Значит, это могло повториться. Я мечтал о счастье рядом с Ивой, но внутри порой шевелился червячок сомнения. Посему я гнал машину вперёд, держа на всякий случай боковую дверцу приоткрытой. Если что, выпрыгну! Только меня и видели!

     То есть я был на всё согласен, но… Но червячок внутри не дремал.

     Тем самым я наносил обиду женщине, считая себя несправедливо обиженным другими женщинами.

     Рано или поздно пороховой бочонок должен был рвануть. 
    
     Было часов девять вечера. Мы с Ивой вели беседу в скайпе. Всё было обычно, всё было решено, требовалась только решающая отмашка на старте. 

     - На следующей неделе можно переезжать ко мне, - предложила мне женщина. – Будем вместе по-настоящему.  – Ива чуть помедлила, словно сбилась дыханием. – Мы нужны друг другу. Согласен?

     И я вдруг растерялся. Стал нащупывать почву под ногами. Сердце замерло, йокнуло в конвульсии и скользким голышом вывалилось мне на язык.

     - Так сразу? – голоса своего я не узнал.

     - Ну да, - Ива феей смотрела на меня с экрана монитора. – Зачем тянуть? Сам увидишь, как у меня здорово. Пятый этаж, без лифта, но это ерунда. Захочешь, будем вместе гулять. Рядом Сокольники, тишина, почти Булонский лес. Поедем.

     - Когда?

     - На майские праздники. Если честно, я тебя уже заждалась. Хватит сомневаться. Давай действовать. Слово за тобой, Серёжа!

     И тут я совершил подлость.   

     - Нет, - сказал я сквозь зубы. - Я боюсь. Это будет моей тюрьмой, откуда я никогда не выберусь.

     Экран погас. Чёрный прямоугольник. чёрная тишина, чёрная пустота.

     Я оцепенел. Сравнивать собственную смерть мне пока было не с чем…

     Вдруг монитор включился, и я опять увидел Иву.
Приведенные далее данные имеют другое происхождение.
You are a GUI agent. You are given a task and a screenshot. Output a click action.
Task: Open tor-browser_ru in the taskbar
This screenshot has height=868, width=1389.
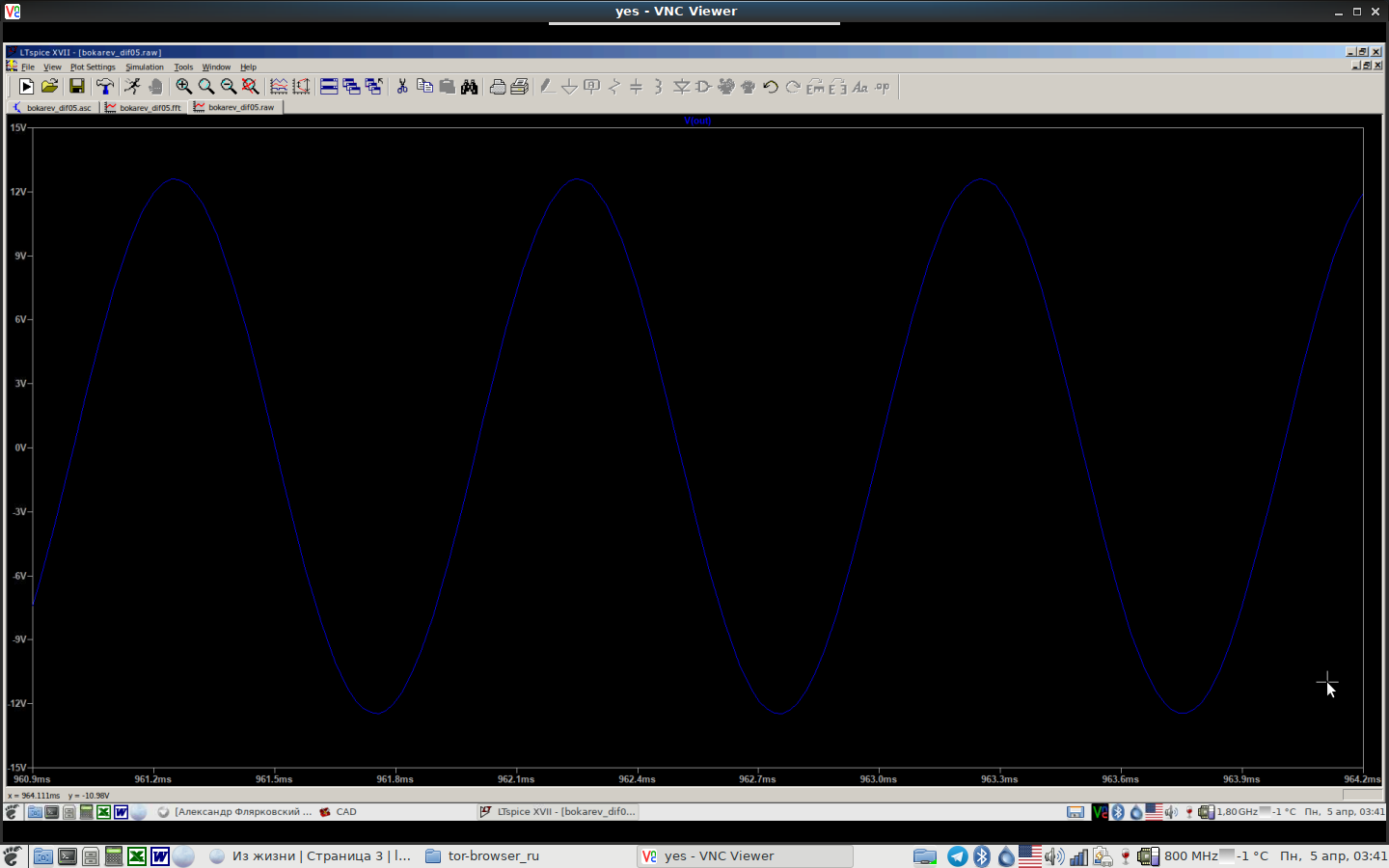(482, 855)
Вряд ли она только что плакала. Не тот характер. Но лицо у неё было словно минуту назад оттаявшая льдинка. То есть живое, но совсем не то, к какому я привык за последние халявные, шалостные полгода.

     - Серёжа, чудак! – господи, какой она была редчайшей женщиной! – Чего ты боишься? По-моему, всё самое страшное у тебя позади. Нам будет хорошо вместе. Разве нет?

     Надо было чем-то прикрыть свою трусость. Я заговорил про свою маму, про её боязнь за меня, про то, что ей непонятна Ива, что мама нам не поверит и не решится выпустить меня из своих рук.

     - Ясно, - сказала Ива. – Тогда поговори по-мужски с мамой. Постарайся убедить её в том, что ты прав насчёт переезда ко мне. Если хочешь, я тебе помогу. Но лучше, если ты сделаешь это сам. Хорошо? Молодец. Когда будешь готов, созвонимся.

     Она могла бы разорвать тонкую плёнку контакта навсегда. Повод к этому я создал сам. Допускаю, что моё обиженное самолюбие – липовая, фальшивая штука. В сущности, бесчеловечная. Дешёвый вой плаксивого недопёска. И в который раз - эта моя показушная невинность. Ты, ты, ты во всём виновата! Как у тебя духу хватило?!
А я ни при чём! Я же хотел как лучше. Вот ты сама всё и погубила.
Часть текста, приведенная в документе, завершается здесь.